DOCUMENT TEXT:
↓

Q: Proudest accomplishment?
Hsiung: Successfully designed and manufactured a “proof-of-concept” prototype that has commercialization potential resulting from a basic biological research that I started. Abraham Lincoln provided me with great advice: “The best way to predict the future is to create it.” In this program at UA, I believe I have achieved something that is really innovative, and that few others believed was possible. I’m inspired by what aerospace engineer Burt Rutan said, “When there's ever a breakthrough, a true breakthrough, you can go back and find a time period when the consensus was, 'Well, that's nonsense!' So what that means is that a true creative researcher has to have confidence in nonsense.”
Kennedy: Being an inventor on four GOJO patent applications, including one commercialization track technology. I’m proud to have been working for a company deeply committed to environmental sustainability.
Q: Advice to future graduate students?
Hsiung: Prepare yourself and fill your toolbox with as many tools as possible, but don’t be limited by what you have when identifying/solving problems. Be prepared, but don’t be afraid to step out of your comfort zone, and be creative.
Kennedy: Attend a seminar sponsored by UA’s Biomimicry Research and Innovation Center, sign up for one of Great Lakes Biomimicry’s Professional Education Workshops, and apply to the Biomimicry Fellowship program!
Q: What’s next?
Hsiung: I will continue my biomimicry research and development, wherever it takes me on planet Earth.
Kennedy: A hard-earned vacation to Portugal in June, then staying in Northeast Ohio to pursue a career in biomimicry innovation consulting.
Q: How would you describe your Akron experience?

↑

DATASET SECTION:
↓

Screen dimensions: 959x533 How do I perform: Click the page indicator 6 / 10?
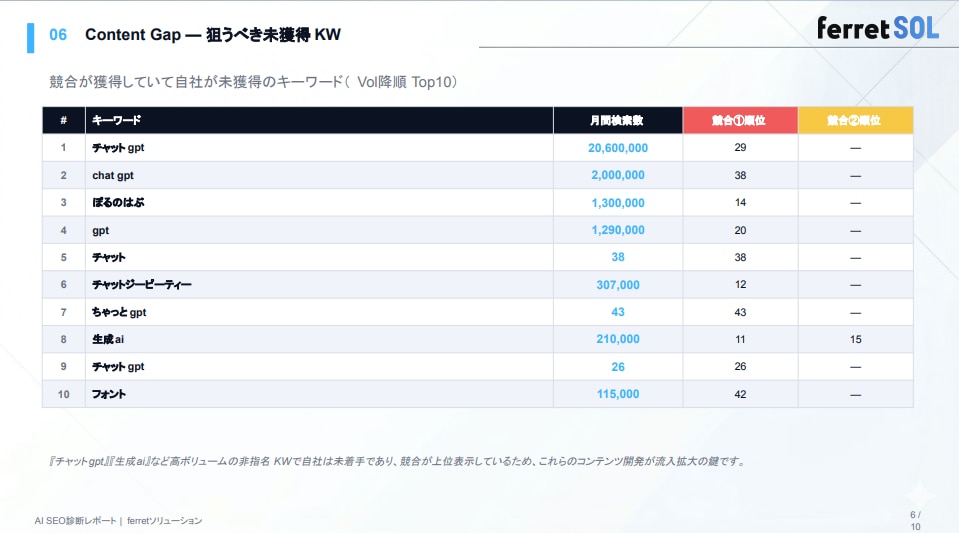(915, 520)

↑

REQUIREMENT 1:
Do the following statements agree with the biomimicry interview text? Answer yes or no for each, quoting the deciding words of the text.
(a) Kennedy is an inventor on four GOJO patent applications.
(b) Hsiung plans a vacation to Portugal in June.
(c) Hsiung attributes the advice about predicting the future to Burt Rutan.
REQUIREMENT 2:
Continue the biomimicry interview text from its last line.

RESPONSE BOX 1:
(a) Yes: "Being an inventor on four GOJO patent applications"
(b) No: "Kennedy: A hard-earned vacation to Portugal in June"
(c) No: "Abraham Lincoln provided me with great advice"

RESPONSE BOX 2:
Hsiung: If I was asked to summarize the ability that I gained from this unique Ph.D. program in the shortest possible terms, I would say the ability to do independent research and project management, and the ability to do transdisciplinary communication. I gained lots of real world biomimicry experience by participating in cross-disciplinary activities in different capacities, where I learned how to communicate with people from different fields and to become the bridge between them. Overall, I found the experience to be full of positive vibes, peer support and mentorships. Living in Northeast Ohio, I enjoyed the Metro Parks, fall foliage and periodical cicadas, but definitely not polar vortices.
Kennedy: The first-of-its-kind Ph.D. training in biomimicry has given me the ability to shape my own research program and an invaluable industrial assistantship. The peer learning is incredible — UA biomimicry fellows are a passionate, intellectually diverse group from around the globe (Taiwan, Belgium, Germany, Iran, Portugal, Ireland). I’m grateful for the confidence instilled by my doctoral advisor, Dr. Peter Niewiarowski. I have a professional network built through participation in Great Lakes Biomimicry’s quarterly Corporate Innovation Council meetings. Living in Northeast Ohio for the past five years, I’ve enjoyed biking on the Towpath Trail and Cleveland’s restaurant scene — my favorite is Spice Kitchen & Bar.